Overall these go very well with Mutual TLS, and are critical to building a secure mesh. One caveat is that, especially in gateways, configuration generated by these rules can add up to become quite expensive.

  • JWT Request Authentication: 🛑 Avoid if possible 🛑
  • External Authorization: 🛑 Avoid if possible 🛑

While these features have pretty compelling use case, they come with quite a bit of risk and runtime dependencies that are not fully understood or documented. Where possible, I would avoid these features, or adopt cautiously.

Extensibility

  • WebAssembly (WASM): 🛑 Avoid if possible 🛑

WASM in Istio has lingered as "alpha" for quite a while, and introduces risks around binary distribution, performance, and instability in the WASM runtime. While its probably the best extension mechanism in Istio today (see below for a worse option), its still best to avoid unless its critically required at this point.

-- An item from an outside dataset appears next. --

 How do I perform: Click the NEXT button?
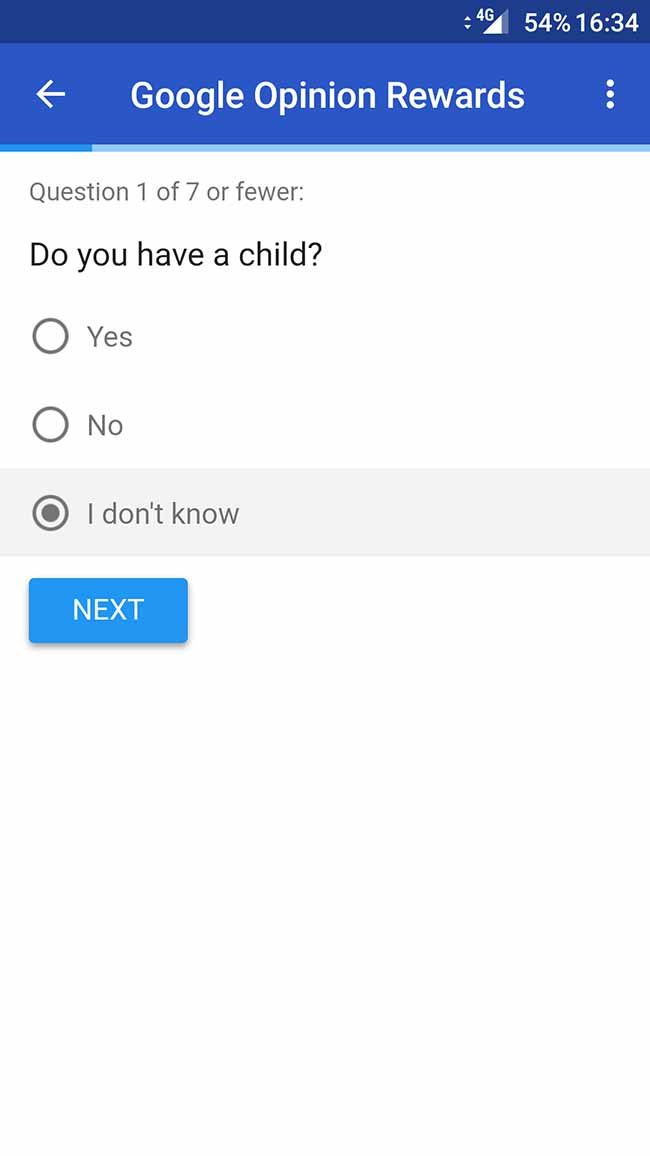tap(108, 610)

  • EnvoyFilter: ☠️ Avoid at all costs ☠️

EnvoyFilter is, objectively, the worst feature in Istio for stability. Essentially, it gives arbitrary patching into Envoy code. An analogy would be to provide a fast-moving project a git diff that is patched dynamically and recompiled; EnvoyFilter is only slightly more stable than that. In addition to risks of breakage, particularly around upgrades, safe usage requires a deep understanding of Envoy, which is surprisingly hard.

That being said, EnvoyFilter brings great power along with it. I would urge you to resist the temptation to use it as much as reasonably possible.

  • Rate Limiting: ☠️ Avoid at all costs ☠️

This feature is not particularly mature (it depends on EnvoyFilter!); best to avoid for now.